== Selected text ==
Planning for the future isn’t easy when it means thinking about what will happen after you’re gone. It often raises difficult questions about your assets, family, and legacy. Preparing a Living Trust is a step you can take to protect the people you love and ensure your wishes are carried out. 

We assume that setting up a Living Trust is complicated or unaffordable. The reality is that the cost can vary depending on your needs, your state, and how you choose to create it. 

In this guide, you will learn about the various types of Living Trusts, how much it costs to set one up, how it works, and what’s required to transfer your assets.

By the end of this post, you'll know which Living Trust offers the best protection for your assets and properties, and the cost to set up one without necessarily breaking the bank.

What is a Living Trust?

A Living Trust is a legal document or entity that you can set up to protect your assets and transfer them to your beneficiaries after you’re gone. It helps make the process smoother for your family and potentially avoids probate.

== Given information ==
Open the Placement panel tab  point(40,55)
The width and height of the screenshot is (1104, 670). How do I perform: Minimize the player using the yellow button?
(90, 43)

== Your task ==
Set down the passage from the living trust guide starting at "We assume that" and ending at "potentially avoids probate.", word for word. Rely only on the text for what is asked here, not on the data.

== Exercise answer ==
We assume that setting up a Living Trust is complicated or unaffordable. The reality is that the cost can vary depending on your needs, your state, and how you choose to create it. 

In this guide, you will learn about the various types of Living Trusts, how much it costs to set one up, how it works, and what’s required to transfer your assets.

By the end of this post, you'll know which Living Trust offers the best protection for your assets and properties, and the cost to set up one without necessarily breaking the bank.

What is a Living Trust?

A Living Trust is a legal document or entity that you can set up to protect your assets and transfer them to your beneficiaries after you’re gone. It helps make the process smoother for your family and potentially avoids probate.